7.The team may already be involved in, or have recently concluded, a change programme. This needs to be considered, inclusive of changes that are being or are about to be implemented. DCAQ work needs to be integrated into that work wherever possible.
8.Data work requires discussion around what’s available, what definitions have been used, for how long, how consistently they’ve been applied, what points it’s collected at in the care pathway and which system(s) are used to capture this information. This requires the full team as you cannot assume everyone has the same understanding. It also requires discussion with the Information Services department of the NHS Board.

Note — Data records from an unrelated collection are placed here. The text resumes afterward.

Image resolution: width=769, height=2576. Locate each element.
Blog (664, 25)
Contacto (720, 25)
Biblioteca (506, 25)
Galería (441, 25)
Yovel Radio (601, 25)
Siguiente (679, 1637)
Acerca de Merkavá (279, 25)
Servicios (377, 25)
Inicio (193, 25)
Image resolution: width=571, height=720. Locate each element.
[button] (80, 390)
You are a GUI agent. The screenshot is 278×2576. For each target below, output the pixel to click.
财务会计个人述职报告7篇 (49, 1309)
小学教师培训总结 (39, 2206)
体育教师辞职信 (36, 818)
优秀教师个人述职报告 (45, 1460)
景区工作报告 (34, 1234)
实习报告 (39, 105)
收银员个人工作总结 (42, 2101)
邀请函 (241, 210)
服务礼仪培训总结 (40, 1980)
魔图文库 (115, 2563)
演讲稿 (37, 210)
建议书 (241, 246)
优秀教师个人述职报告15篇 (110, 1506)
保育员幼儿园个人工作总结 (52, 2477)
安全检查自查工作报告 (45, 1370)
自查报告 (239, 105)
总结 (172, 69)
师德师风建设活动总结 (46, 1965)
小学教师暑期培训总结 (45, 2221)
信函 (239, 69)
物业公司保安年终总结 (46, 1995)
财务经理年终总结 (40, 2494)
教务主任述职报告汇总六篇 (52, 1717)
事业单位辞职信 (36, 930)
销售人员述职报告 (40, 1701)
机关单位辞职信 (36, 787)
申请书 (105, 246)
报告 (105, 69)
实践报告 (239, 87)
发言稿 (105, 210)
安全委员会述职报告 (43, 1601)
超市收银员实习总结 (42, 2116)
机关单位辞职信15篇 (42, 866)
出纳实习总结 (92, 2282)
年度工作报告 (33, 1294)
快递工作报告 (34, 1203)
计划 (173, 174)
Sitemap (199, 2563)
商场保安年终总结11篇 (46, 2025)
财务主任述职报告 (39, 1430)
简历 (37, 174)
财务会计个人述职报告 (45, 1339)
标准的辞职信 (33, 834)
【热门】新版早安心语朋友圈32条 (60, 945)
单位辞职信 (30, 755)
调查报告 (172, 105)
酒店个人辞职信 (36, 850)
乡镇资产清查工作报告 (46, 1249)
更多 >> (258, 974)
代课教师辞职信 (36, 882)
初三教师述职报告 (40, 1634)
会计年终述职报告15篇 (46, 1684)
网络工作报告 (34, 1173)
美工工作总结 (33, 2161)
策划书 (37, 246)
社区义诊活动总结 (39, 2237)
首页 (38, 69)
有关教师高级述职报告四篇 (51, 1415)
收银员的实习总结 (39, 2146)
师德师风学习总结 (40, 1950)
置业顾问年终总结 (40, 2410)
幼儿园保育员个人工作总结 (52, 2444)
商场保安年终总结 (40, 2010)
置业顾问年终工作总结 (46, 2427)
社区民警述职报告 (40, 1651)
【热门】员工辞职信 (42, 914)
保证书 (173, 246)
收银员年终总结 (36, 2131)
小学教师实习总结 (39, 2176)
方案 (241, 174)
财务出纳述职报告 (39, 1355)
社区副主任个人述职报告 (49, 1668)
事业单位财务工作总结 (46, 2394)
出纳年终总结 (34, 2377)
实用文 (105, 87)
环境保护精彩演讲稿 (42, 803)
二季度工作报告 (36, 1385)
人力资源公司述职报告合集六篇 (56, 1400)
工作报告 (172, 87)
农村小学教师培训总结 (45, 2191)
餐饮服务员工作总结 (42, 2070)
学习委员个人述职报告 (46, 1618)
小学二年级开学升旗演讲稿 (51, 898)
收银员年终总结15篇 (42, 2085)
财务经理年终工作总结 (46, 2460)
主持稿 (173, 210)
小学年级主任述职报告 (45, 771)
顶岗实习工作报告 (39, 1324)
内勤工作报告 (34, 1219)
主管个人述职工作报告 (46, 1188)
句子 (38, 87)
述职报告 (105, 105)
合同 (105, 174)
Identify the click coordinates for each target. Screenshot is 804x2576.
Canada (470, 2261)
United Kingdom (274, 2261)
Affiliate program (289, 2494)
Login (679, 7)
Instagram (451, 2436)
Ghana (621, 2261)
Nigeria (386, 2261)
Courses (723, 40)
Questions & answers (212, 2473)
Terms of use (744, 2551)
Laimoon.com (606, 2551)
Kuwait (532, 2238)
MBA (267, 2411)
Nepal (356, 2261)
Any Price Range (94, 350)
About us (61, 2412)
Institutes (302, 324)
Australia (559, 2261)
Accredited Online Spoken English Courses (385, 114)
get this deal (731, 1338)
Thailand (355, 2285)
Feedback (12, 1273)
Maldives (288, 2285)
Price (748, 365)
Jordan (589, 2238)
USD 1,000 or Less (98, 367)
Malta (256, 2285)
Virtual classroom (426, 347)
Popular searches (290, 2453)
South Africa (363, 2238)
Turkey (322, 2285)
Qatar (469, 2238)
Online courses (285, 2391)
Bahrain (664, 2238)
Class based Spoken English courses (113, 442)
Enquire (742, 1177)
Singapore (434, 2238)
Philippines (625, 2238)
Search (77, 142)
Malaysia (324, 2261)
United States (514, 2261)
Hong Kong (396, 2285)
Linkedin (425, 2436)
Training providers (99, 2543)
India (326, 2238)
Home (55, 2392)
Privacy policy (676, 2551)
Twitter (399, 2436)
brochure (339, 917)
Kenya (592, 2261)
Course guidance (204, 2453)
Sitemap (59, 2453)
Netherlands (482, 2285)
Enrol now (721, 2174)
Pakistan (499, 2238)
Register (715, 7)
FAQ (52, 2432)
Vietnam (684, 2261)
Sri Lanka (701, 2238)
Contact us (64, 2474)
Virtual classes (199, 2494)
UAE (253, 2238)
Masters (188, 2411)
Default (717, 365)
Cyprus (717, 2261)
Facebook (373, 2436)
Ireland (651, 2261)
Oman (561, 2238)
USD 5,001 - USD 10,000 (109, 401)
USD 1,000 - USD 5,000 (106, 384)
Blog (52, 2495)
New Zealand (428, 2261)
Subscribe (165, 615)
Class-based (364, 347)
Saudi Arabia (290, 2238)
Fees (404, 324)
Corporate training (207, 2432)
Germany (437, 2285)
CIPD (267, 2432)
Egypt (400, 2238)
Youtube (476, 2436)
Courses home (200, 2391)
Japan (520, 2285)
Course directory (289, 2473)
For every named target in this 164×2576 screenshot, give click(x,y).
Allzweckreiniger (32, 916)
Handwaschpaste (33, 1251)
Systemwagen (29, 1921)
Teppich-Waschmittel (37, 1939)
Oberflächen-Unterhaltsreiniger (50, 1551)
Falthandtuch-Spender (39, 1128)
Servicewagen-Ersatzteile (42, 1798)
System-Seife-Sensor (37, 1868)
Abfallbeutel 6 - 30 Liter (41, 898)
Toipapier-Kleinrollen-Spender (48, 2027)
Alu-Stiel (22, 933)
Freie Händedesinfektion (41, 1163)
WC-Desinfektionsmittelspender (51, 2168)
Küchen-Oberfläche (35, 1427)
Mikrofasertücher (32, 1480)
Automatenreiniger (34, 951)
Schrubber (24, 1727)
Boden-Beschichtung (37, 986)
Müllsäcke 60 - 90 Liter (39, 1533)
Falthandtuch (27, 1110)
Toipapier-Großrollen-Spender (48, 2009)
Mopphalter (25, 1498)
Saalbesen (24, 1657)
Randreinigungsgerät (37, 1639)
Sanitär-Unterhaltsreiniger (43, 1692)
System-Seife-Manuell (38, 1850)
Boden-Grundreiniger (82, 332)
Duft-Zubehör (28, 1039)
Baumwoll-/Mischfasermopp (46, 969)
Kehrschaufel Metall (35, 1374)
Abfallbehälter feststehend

9.Where more than one data source exists, a decision needs to be made around which is more robust to feed into the DCAQ analysis. Ideally, data should only be input once and should be input into the main organizational system (eg in NHS Lothian, this is PIMS). However, if this system doesn’t collect it and in the short term can’t be modified to collect it, then use an ad hoc or locally developed system in the interim. Going forward, the organisational system will need to be modified to provide this functionality, and ideally the project should be set up with this in mind and link across to the system development team. Locally developed systems fragment patient records and should only be used as an interim measure when the wider system cannot be modified to provide the functionality.
10.Not all information will be available. It may be quicker to set up a 12 week data collection exercise and to conduct an activity audit over 3 or 4 weeks than to try to “fit” currently collected or historic data into the analysis.